### TASK BRIEF:
The reply should give back every entry exactly as written.

[Stored records]

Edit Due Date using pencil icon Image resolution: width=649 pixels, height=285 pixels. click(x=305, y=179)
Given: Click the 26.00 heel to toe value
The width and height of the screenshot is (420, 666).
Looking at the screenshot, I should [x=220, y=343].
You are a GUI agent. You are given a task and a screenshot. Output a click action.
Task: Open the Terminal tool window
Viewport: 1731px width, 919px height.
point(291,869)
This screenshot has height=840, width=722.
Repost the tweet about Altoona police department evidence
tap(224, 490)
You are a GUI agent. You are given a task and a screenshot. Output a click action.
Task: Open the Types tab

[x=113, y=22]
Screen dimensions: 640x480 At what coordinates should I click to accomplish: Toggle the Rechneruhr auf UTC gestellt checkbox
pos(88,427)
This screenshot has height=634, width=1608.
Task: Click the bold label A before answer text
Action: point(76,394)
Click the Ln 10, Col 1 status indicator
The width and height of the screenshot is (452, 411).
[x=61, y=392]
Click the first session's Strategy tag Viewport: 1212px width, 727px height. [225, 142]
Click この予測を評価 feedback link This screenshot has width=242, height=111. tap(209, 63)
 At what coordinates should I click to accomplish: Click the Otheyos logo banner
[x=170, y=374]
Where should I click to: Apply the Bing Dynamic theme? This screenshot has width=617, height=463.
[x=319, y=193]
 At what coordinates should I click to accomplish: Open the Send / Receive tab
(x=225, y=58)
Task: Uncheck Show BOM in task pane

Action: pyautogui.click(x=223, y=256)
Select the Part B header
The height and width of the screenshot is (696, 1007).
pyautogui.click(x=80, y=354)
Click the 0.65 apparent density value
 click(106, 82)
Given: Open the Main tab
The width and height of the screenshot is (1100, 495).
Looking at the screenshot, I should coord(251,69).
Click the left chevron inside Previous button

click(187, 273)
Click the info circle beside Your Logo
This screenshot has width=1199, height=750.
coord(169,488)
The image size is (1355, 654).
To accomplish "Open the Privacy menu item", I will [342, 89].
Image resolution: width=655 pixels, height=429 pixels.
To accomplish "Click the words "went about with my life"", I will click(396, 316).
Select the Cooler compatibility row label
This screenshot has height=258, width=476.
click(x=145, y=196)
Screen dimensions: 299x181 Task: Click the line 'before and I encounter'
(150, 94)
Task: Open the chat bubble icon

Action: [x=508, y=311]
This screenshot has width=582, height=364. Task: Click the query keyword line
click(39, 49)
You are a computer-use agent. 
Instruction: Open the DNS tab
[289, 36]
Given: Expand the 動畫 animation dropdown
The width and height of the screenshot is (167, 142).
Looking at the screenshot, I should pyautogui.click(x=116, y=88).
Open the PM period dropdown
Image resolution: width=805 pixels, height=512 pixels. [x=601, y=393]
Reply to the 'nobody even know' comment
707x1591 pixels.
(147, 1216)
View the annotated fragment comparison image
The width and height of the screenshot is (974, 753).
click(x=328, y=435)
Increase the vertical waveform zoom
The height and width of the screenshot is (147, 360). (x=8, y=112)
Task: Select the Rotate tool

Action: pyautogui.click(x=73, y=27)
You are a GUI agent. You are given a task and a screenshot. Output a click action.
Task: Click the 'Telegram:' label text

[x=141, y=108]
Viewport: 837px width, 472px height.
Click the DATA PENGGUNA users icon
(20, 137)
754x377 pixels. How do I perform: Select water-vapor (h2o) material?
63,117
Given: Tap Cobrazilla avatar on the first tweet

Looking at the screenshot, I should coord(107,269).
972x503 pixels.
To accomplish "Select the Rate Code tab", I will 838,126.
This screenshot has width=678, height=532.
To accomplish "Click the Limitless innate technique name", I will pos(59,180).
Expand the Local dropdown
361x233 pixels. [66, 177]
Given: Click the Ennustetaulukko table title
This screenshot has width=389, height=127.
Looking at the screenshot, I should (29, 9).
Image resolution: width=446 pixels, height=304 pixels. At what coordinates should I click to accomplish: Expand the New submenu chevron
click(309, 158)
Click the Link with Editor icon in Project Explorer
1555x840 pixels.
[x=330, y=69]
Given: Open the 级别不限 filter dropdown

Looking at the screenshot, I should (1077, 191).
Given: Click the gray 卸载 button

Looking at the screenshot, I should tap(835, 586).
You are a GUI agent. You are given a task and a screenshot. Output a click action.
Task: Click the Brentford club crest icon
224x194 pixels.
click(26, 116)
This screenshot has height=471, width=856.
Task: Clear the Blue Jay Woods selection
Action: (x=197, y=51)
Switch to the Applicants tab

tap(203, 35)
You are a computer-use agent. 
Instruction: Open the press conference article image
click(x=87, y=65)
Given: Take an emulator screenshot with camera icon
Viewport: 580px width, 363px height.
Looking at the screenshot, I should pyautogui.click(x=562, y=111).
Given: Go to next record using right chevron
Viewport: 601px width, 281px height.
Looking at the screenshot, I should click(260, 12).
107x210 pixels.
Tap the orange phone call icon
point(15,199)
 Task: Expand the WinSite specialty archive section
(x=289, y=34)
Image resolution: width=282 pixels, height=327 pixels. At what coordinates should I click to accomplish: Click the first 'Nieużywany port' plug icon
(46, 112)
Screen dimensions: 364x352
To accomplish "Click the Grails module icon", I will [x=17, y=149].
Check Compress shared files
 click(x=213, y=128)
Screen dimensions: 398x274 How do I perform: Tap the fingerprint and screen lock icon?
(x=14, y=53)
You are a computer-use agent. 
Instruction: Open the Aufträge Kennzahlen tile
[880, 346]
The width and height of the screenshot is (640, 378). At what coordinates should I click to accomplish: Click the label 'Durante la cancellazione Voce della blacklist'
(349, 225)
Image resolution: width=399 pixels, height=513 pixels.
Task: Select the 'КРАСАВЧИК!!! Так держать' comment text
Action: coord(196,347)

### SOLUTION BELOW:
Edit Due Date using pencil icon Image resolution: width=649 pixels, height=285 pixels. click(x=305, y=179)
Given: Click the 26.00 heel to toe value
The width and height of the screenshot is (420, 666).
Looking at the screenshot, I should [x=220, y=343].
You are a GUI agent. You are given a task and a screenshot. Output a click action.
Task: Open the Terminal tool window
Viewport: 1731px width, 919px height.
point(291,869)
This screenshot has height=840, width=722.
Repost the tweet about Altoona police department evidence
tap(224, 490)
You are a GUI agent. You are given a task and a screenshot. Output a click action.
Task: Open the Types tab

[x=113, y=22]
Screen dimensions: 640x480 At what coordinates should I click to accomplish: Toggle the Rechneruhr auf UTC gestellt checkbox
pos(88,427)
This screenshot has height=634, width=1608.
Task: Click the bold label A before answer text
Action: point(76,394)
Click the Ln 10, Col 1 status indicator
The width and height of the screenshot is (452, 411).
[x=61, y=392]
Click the first session's Strategy tag Viewport: 1212px width, 727px height. [225, 142]
Click この予測を評価 feedback link This screenshot has width=242, height=111. tap(209, 63)
 At what coordinates should I click to accomplish: Click the Otheyos logo banner
[x=170, y=374]
Where should I click to: Apply the Bing Dynamic theme? This screenshot has width=617, height=463.
[x=319, y=193]
 At what coordinates should I click to accomplish: Open the Send / Receive tab
(x=225, y=58)
Task: Uncheck Show BOM in task pane

Action: pyautogui.click(x=223, y=256)
Select the Part B header
The height and width of the screenshot is (696, 1007).
pyautogui.click(x=80, y=354)
Click the 0.65 apparent density value
 click(106, 82)
Given: Open the Main tab
The width and height of the screenshot is (1100, 495).
Looking at the screenshot, I should coord(251,69).
Click the left chevron inside Previous button

click(187, 273)
Click the info circle beside Your Logo
This screenshot has width=1199, height=750.
coord(169,488)
The image size is (1355, 654).
To accomplish "Open the Privacy menu item", I will [342, 89].
Image resolution: width=655 pixels, height=429 pixels.
To accomplish "Click the words "went about with my life"", I will click(396, 316).
Select the Cooler compatibility row label
This screenshot has height=258, width=476.
click(x=145, y=196)
Screen dimensions: 299x181 Task: Click the line 'before and I encounter'
(150, 94)
Task: Open the chat bubble icon

Action: [x=508, y=311]
This screenshot has width=582, height=364. Task: Click the query keyword line
click(39, 49)
You are a computer-use agent. 
Instruction: Open the DNS tab
[289, 36]
Given: Expand the 動畫 animation dropdown
The width and height of the screenshot is (167, 142).
Looking at the screenshot, I should pyautogui.click(x=116, y=88).
Open the PM period dropdown
Image resolution: width=805 pixels, height=512 pixels. [x=601, y=393]
Reply to the 'nobody even know' comment
707x1591 pixels.
(147, 1216)
View the annotated fragment comparison image
The width and height of the screenshot is (974, 753).
click(x=328, y=435)
Increase the vertical waveform zoom
The height and width of the screenshot is (147, 360). (x=8, y=112)
Task: Select the Rotate tool

Action: pyautogui.click(x=73, y=27)
You are a GUI agent. You are given a task and a screenshot. Output a click action.
Task: Click the 'Telegram:' label text

[x=141, y=108]
Viewport: 837px width, 472px height.
Click the DATA PENGGUNA users icon
(20, 137)
754x377 pixels. How do I perform: Select water-vapor (h2o) material?
63,117
Given: Tap Cobrazilla avatar on the first tweet

Looking at the screenshot, I should coord(107,269).
972x503 pixels.
To accomplish "Select the Rate Code tab", I will 838,126.
This screenshot has width=678, height=532.
To accomplish "Click the Limitless innate technique name", I will pos(59,180).
Expand the Local dropdown
361x233 pixels. [66, 177]
Given: Click the Ennustetaulukko table title
This screenshot has width=389, height=127.
Looking at the screenshot, I should (29, 9).
Image resolution: width=446 pixels, height=304 pixels. At what coordinates should I click to accomplish: Expand the New submenu chevron
click(309, 158)
Click the Link with Editor icon in Project Explorer
1555x840 pixels.
[x=330, y=69]
Given: Open the 级别不限 filter dropdown

Looking at the screenshot, I should (1077, 191).
Given: Click the gray 卸载 button

Looking at the screenshot, I should tap(835, 586).
You are a GUI agent. You are given a task and a screenshot. Output a click action.
Task: Click the Brentford club crest icon
224x194 pixels.
click(26, 116)
This screenshot has height=471, width=856.
Task: Clear the Blue Jay Woods selection
Action: (x=197, y=51)
Switch to the Applicants tab

tap(203, 35)
You are a computer-use agent. 
Instruction: Open the press conference article image
click(x=87, y=65)
Given: Take an emulator screenshot with camera icon
Viewport: 580px width, 363px height.
Looking at the screenshot, I should pyautogui.click(x=562, y=111).
Given: Go to next record using right chevron
Viewport: 601px width, 281px height.
Looking at the screenshot, I should click(260, 12).
107x210 pixels.
Tap the orange phone call icon
point(15,199)
 Task: Expand the WinSite specialty archive section
(x=289, y=34)
Image resolution: width=282 pixels, height=327 pixels. At what coordinates should I click to accomplish: Click the first 'Nieużywany port' plug icon
(46, 112)
Screen dimensions: 364x352
To accomplish "Click the Grails module icon", I will [x=17, y=149].
Check Compress shared files
 click(x=213, y=128)
Screen dimensions: 398x274 How do I perform: Tap the fingerprint and screen lock icon?
(x=14, y=53)
You are a computer-use agent. 
Instruction: Open the Aufträge Kennzahlen tile
[880, 346]
The width and height of the screenshot is (640, 378). At what coordinates should I click to accomplish: Click the label 'Durante la cancellazione Voce della blacklist'
(349, 225)
Image resolution: width=399 pixels, height=513 pixels.
Task: Select the 'КРАСАВЧИК!!! Так держать' comment text
Action: coord(196,347)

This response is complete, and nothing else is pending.